Each runner process just waits for data. When it receives data on a connection, it will process that data, and then remove that connection if necessary. If a runner receives a connection from the main process, it will add that connection to the list. This is a pretty simple architecture, but because we're not spawning any new threads with each connection the number of concurrently running jobs is O(1). Multithreading is for noobs, real programmers do concurrency manually.

Part 6: The surrounding architecture

When I first wrote swebs and bought natechoe.dev, I couldn't host it directly from my house because my Dad's websites were already hosted there and we only had a single public IP address. Around that time, though, my Dad discovered this thing called Docker, so we set up a dockerized reverse proxy and I spun up swebs on a virtual machine. Then I dockerized natechoe.dev a few months later, then I set up email a couple months after that using a service called docker-mailserver. Then at some point I switched from Google Domains to Porkbun and needed DNSSEC. I didn't want to use Cloudflare's DNS for some unforgettable reason that I can't quite remember, so I set up a BIND9 docker image from my house.

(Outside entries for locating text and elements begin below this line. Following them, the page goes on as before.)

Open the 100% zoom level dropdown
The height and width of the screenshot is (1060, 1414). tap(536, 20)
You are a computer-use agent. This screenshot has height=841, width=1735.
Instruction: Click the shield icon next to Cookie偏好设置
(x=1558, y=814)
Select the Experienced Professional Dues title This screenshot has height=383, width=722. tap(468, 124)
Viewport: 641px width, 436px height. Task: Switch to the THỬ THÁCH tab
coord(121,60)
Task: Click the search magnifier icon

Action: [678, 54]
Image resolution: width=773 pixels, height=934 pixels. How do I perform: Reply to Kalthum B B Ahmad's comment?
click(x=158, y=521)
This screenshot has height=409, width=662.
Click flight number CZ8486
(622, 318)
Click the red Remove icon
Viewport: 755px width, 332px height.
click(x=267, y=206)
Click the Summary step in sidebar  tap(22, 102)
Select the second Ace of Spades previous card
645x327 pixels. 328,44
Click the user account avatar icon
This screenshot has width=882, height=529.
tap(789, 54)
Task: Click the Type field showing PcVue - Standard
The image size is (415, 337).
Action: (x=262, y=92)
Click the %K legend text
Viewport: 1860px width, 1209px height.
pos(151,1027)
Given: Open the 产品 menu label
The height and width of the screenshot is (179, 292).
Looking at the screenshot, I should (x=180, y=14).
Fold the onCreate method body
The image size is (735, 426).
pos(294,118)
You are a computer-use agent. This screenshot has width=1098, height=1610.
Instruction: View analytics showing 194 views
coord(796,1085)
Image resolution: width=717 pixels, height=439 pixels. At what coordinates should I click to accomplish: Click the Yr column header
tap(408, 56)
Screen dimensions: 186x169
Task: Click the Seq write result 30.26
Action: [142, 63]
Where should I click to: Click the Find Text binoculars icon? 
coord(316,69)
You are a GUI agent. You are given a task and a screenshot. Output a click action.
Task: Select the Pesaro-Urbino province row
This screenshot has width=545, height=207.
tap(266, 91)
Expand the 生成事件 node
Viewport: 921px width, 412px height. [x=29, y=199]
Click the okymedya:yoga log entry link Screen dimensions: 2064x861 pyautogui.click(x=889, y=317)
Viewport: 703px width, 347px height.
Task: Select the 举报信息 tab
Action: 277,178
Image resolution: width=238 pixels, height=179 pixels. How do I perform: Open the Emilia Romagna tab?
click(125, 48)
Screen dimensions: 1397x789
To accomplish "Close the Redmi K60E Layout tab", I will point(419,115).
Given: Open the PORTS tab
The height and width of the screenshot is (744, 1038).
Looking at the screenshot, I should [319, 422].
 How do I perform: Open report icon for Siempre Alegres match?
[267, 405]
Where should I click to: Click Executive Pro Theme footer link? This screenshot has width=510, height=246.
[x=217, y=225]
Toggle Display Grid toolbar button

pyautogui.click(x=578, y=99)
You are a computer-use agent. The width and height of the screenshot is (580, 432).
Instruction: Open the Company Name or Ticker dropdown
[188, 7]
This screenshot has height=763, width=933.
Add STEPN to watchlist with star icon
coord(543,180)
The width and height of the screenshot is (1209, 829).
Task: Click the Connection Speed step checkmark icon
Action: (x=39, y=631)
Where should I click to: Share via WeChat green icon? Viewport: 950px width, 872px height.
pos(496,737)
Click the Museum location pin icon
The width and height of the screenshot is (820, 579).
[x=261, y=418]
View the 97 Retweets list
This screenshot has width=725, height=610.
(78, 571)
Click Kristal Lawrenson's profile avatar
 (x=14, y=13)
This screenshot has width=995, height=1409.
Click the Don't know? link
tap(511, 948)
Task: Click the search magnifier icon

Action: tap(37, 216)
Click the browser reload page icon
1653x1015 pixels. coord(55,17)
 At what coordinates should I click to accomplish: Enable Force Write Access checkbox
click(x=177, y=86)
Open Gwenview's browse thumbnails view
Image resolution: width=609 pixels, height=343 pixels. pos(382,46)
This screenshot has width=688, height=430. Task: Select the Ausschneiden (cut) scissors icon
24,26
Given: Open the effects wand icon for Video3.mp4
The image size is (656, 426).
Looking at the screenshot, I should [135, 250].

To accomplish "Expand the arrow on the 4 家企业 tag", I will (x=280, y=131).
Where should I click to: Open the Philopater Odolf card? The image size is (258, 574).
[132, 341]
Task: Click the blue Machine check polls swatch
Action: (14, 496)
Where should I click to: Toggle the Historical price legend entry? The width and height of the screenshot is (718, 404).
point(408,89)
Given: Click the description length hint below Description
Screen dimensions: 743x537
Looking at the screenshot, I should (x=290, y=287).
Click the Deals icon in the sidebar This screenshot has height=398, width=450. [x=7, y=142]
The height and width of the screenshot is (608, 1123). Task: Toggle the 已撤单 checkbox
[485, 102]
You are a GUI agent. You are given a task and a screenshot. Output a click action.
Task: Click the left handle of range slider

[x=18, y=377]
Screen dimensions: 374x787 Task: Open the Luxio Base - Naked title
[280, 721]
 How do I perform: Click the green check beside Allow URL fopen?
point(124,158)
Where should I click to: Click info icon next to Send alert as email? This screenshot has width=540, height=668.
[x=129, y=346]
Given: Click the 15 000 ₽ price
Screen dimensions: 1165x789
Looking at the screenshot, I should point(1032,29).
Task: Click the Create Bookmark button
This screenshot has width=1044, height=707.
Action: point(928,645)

Then I built a 24 core computer. My Dad and I wanted to move everything there. For some reason he hosts his websites on this obscure operating system mostly used for gaming called "Windows"? Anyways, I needed a virtual machine, but the only dockerized QEMU I could find didn't have VNC or QCOW2 support, so I wrote it myself.

I should note that my Dad had no influence on this system other than helping to set up the reverse proxy and buying the computer parts. I set up DNS, email, built the computer, and migrated everything myself.